The time we live in now is radically different from that in which those ancient spiritual traditions were first conceived. Science has revealed to us a vast and wondrous world that no revelation or mystical insight has ever managed to shed light on; Philosophy, and history, and the arts have introduced us to ourselves in a way that makes much of what religion can tell us about ourselves redundant, or simply false. Technology has made it possible for us to achieve feats (for better and for worse) that were once thought possible only for supernatural beings. Nothing we have achieved or experienced as a species, however, has eliminated the truths of mortality, uncertainty, or loneliness from our lives; nothing, therefore, has lifted from us the need for spirituality.

Being spiritual creatures does not mean that we are hostages to ancient ideas and practices that are both false and damaging to our lives. Contemporary religion is rarely read strictly and literally out of ancient texts, and when it is, it is rightly spurned and ridiculed by rational people of both religious and non-religious stripes. The most reasonable alternative for those who remain within the traditional religions is to see ancient texts as flawed human attempts to understand and interface with a divine reality, and to see the religions built on them as evolving means to access, honor, or utilize that reality through faith, narrative, ritual, and community. Some who decide to live outside of those traditions (more or less) have developed new forms of spirituality promoting reverence or scorn for the older forms, some of them farcically stupid, others intentionally comedic, and a few both serious and genuinely worthwhile. I hope that my current project will fall into this last category, and that it will provide something both unique and valuable within it.

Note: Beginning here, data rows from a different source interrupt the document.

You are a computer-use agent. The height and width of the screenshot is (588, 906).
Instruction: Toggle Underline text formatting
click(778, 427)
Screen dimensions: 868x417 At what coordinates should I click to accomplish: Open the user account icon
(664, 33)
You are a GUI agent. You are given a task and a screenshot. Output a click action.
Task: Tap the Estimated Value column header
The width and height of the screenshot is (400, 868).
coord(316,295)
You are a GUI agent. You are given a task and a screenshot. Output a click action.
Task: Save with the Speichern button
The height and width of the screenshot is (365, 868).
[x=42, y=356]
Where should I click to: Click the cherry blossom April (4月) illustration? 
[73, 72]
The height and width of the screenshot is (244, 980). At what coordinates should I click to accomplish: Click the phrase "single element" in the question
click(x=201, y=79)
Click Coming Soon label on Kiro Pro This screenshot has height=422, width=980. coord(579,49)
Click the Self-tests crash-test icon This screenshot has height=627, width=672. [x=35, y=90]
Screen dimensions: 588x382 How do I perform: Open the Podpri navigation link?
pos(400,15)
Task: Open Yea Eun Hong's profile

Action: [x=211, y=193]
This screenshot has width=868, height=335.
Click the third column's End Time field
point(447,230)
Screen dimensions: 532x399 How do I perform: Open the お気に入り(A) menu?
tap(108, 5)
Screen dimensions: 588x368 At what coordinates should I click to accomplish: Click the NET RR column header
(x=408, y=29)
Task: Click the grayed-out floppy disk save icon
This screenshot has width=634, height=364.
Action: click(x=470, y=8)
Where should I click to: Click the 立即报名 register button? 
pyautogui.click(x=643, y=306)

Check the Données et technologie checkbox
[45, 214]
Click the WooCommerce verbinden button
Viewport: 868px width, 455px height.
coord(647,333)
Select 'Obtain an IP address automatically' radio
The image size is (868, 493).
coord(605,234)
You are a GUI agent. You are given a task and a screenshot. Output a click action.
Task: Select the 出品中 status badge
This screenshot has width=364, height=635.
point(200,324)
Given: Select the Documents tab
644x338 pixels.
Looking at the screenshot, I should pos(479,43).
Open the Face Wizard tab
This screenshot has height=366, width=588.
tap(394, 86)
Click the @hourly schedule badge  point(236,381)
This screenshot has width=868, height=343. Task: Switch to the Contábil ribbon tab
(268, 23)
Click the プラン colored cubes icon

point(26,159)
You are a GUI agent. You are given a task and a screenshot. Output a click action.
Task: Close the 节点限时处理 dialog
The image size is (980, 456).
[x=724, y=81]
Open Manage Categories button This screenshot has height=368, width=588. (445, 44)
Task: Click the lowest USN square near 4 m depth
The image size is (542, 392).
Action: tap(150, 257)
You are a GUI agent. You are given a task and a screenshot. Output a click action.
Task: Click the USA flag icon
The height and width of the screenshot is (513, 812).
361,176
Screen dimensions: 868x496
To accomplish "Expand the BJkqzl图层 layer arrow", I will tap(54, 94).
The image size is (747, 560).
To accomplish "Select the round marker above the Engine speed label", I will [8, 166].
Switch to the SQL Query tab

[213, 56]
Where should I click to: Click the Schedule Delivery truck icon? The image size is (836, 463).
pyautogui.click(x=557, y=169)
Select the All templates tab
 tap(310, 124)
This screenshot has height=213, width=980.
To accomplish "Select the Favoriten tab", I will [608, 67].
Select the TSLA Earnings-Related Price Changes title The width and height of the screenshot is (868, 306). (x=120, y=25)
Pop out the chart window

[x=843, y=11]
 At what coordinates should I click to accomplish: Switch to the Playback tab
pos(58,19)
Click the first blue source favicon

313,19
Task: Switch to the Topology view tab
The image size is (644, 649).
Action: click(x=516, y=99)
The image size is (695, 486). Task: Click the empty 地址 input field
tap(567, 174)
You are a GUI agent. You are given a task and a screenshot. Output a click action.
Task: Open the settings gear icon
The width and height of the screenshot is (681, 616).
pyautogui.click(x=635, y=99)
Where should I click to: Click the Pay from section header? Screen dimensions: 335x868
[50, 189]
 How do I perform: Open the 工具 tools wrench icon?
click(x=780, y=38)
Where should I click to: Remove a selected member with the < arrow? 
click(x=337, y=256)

It is highly questionable whether the word "spirituality" has any meaning in a context that is denuded of "supernatural" content, and founded on a respect for science, rationality, civilization, and the moral and creative potential of humanity. The case can be made, however, that supernatural connotations for that word are seen to be entirely optional when the function of spirituality in human life is understood. For the purposes of this work, that function, very briefly, is to provide a grounding and organizing framework for "the deepest values and meanings by which people live", to borrow some words from Philip Sheldrake. While we may not have immaterial souls or "spirits" in the any traditional sense, we are aware of ourselves as finite, vulnerable creatures whose lives yet have genuine significance, and we value those lives and invest them with purpose. A humanistic spirituality is one that characterizes such value and purpose in terms of our natural lives- the only lives that we certainly get to live.

I did not set out at the beginning of this long process to develop a new spiritual perspective, but when I discovered that I was doing so, I embraced the fact. The time is ripe for forms of spirituality that have grown out of a contemporary naturalistic worldview, which owe little to the ancient religions that civilized humanity has grown up with and now suffers from, and which are not conscious imitations or mockeries of earlier forms. Inescapably, the perspective I will present in the course of this blog is a personal one; it won't be acceptable to everyone, and it might not be acceptable to anyone but me, but the most important thing about it is not whether anyone ends up agreeing with it. Its most essential function is to inspire and challenge, to stimulate thought and feeling, to encourage those who encounter it to engage creatively with their own "deepest values and meaning". In these terms I hope my project does not seem too hubristic; I am inviting you along to share my journey through the new self-understanding that modern science and society have made possible.